Na sociedade e mesmo na mídia uma nova relação com a política que deve ser adotada em relação às drogas também vem sendo debatida. Alguns jornalistas e articulistas têm escrito artigos apontando a legalização como uma melhor possibilidade do que a guerra contra as drogas. Entre esses, destaca-se texto de Hélio Schwartsman de 13 de março último publicado na Folha de S. Paulo. Ele destaca que a taxa de homicídios é de 2,4 por 100 mil habitantes na França, contra 23,5 no Brasil. "Nos EUA, a mais embrutecida das nações industrializadas, o número é de 6,6. A Colômbia, se isto serve de consolo, tem taxa bem maior: 60 por 100 mil."
E continua: "em termos macroeconômicos, portanto, a receita para baixar a violência é muito simples.

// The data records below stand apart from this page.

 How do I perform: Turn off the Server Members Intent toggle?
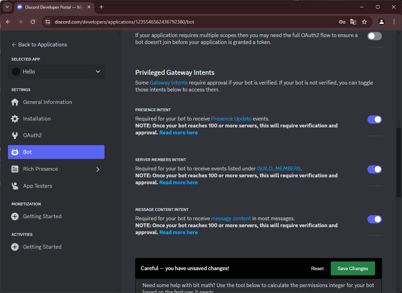click(x=375, y=169)
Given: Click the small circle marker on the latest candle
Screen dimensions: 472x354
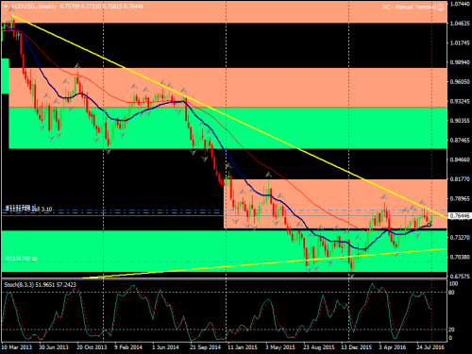Looking at the screenshot, I should point(430,225).
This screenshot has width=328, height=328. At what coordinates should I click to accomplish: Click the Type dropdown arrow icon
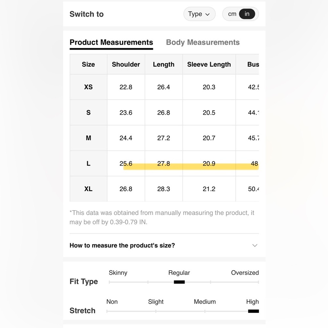tap(208, 14)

Basta que evitemos o caminho colombiano da guerra civil e nos tornemos um país rico. Essa solução se torna menos prática quando se considera que o Brasil não chegará, nos próximos 20 ou 30 anos, ao nível de desenvolvimento social verificado no Primeiro Mundo."

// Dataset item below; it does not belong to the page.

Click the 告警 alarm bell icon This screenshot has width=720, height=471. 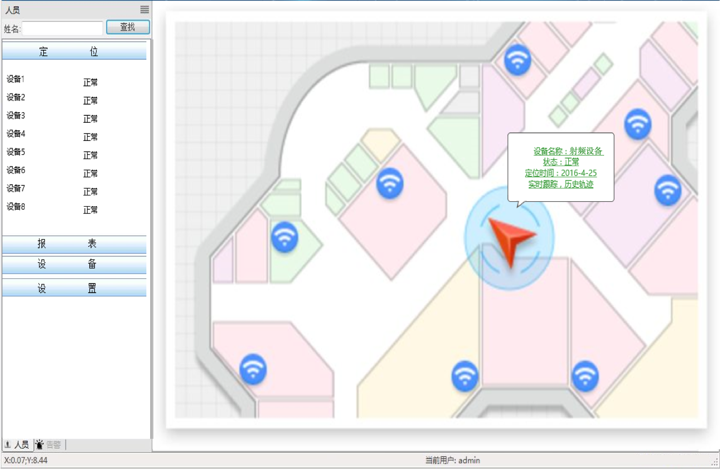(40, 444)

Schawartsman então diz que o país tem de buscar outras respostas para essa questão e conclui: "Pode ser que eu esteja absolutamente enganado, mas acredito na tese de que as drogas respondem por boa parte da violência gerada pelo crime organizado. É evidente que, se não existissem entorpecentes ilícitos, as quadrilhas continuariam existindo, só que se dedicando a outras atividades delituosas. Ainda assim, acho que o tráfico está entre as mais rentáveis - e menos expostas - das especialidades criminais.(...) Nos interstícios dessa ampla estrutura, surge espaço para a corrupção de autoridades, contrabando de armas e de produtos químicos que serão usados no processamento da droga. Em termos estritamente lógicos, a saída para minorar o problema da violência associada ao narcotráfico é a legalização das drogas. Perceba o leitor que não estou falando em descriminalizar ou ser tolerante para com os usuários, mas de legalização mesmo. Maconha, cocaína e heroína seriam tributados como bebidas alcoólicas e cigarros e poderiam ser vendidos em pontos específicos.(...) No dia em que as drogas estiverem legalizadas, o poder do traficante não será maior do que o do dono de botequim."